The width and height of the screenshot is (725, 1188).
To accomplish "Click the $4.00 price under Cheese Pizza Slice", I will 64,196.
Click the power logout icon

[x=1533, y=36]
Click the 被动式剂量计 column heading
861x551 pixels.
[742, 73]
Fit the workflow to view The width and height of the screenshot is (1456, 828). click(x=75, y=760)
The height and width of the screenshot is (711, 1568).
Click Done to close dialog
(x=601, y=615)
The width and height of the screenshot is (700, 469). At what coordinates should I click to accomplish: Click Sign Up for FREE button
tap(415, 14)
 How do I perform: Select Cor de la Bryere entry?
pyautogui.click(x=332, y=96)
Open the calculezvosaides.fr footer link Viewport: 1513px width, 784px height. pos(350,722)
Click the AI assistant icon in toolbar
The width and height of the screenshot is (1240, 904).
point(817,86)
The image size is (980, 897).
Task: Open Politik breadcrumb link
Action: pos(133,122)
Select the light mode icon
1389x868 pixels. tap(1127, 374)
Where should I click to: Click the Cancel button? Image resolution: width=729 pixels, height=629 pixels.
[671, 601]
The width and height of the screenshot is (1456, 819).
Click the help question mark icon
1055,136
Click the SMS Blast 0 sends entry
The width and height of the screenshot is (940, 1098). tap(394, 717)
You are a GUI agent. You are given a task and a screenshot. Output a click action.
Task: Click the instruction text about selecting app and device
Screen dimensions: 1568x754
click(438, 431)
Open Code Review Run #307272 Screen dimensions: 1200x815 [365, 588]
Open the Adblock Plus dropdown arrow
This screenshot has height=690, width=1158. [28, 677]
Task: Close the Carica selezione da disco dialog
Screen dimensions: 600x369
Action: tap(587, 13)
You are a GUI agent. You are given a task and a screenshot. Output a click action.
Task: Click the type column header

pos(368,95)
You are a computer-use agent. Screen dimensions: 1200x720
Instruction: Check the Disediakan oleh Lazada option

== OBJECTIVE ==
Reproduce every item above word for word, leaving nothing out and changing nothing.

== EXERCISE OUTPUT ==
The width and height of the screenshot is (725, 1188).
To accomplish "Click the $4.00 price under Cheese Pizza Slice", I will 64,196.
Click the power logout icon

[x=1533, y=36]
Click the 被动式剂量计 column heading
861x551 pixels.
[742, 73]
Fit the workflow to view The width and height of the screenshot is (1456, 828). click(x=75, y=760)
The height and width of the screenshot is (711, 1568).
Click Done to close dialog
(x=601, y=615)
The width and height of the screenshot is (700, 469). At what coordinates should I click to accomplish: Click Sign Up for FREE button
tap(415, 14)
 How do I perform: Select Cor de la Bryere entry?
pyautogui.click(x=332, y=96)
Open the calculezvosaides.fr footer link Viewport: 1513px width, 784px height. pos(350,722)
Click the AI assistant icon in toolbar
The width and height of the screenshot is (1240, 904).
point(817,86)
The image size is (980, 897).
Task: Open Politik breadcrumb link
Action: pos(133,122)
Select the light mode icon
1389x868 pixels. tap(1127, 374)
Where should I click to: Click the Cancel button? Image resolution: width=729 pixels, height=629 pixels.
[671, 601]
The width and height of the screenshot is (1456, 819).
Click the help question mark icon
1055,136
Click the SMS Blast 0 sends entry
The width and height of the screenshot is (940, 1098). tap(394, 717)
You are a GUI agent. You are given a task and a screenshot. Output a click action.
Task: Click the instruction text about selecting app and device
Screen dimensions: 1568x754
click(438, 431)
Open Code Review Run #307272 Screen dimensions: 1200x815 [365, 588]
Open the Adblock Plus dropdown arrow
This screenshot has height=690, width=1158. [28, 677]
Task: Close the Carica selezione da disco dialog
Screen dimensions: 600x369
Action: tap(587, 13)
You are a GUI agent. You are given a task and a screenshot. Output a click action.
Task: Click the type column header

pos(368,95)
You are a computer-use agent. Screen dimensions: 1200x720
Instruction: Check the Disediakan oleh Lazada option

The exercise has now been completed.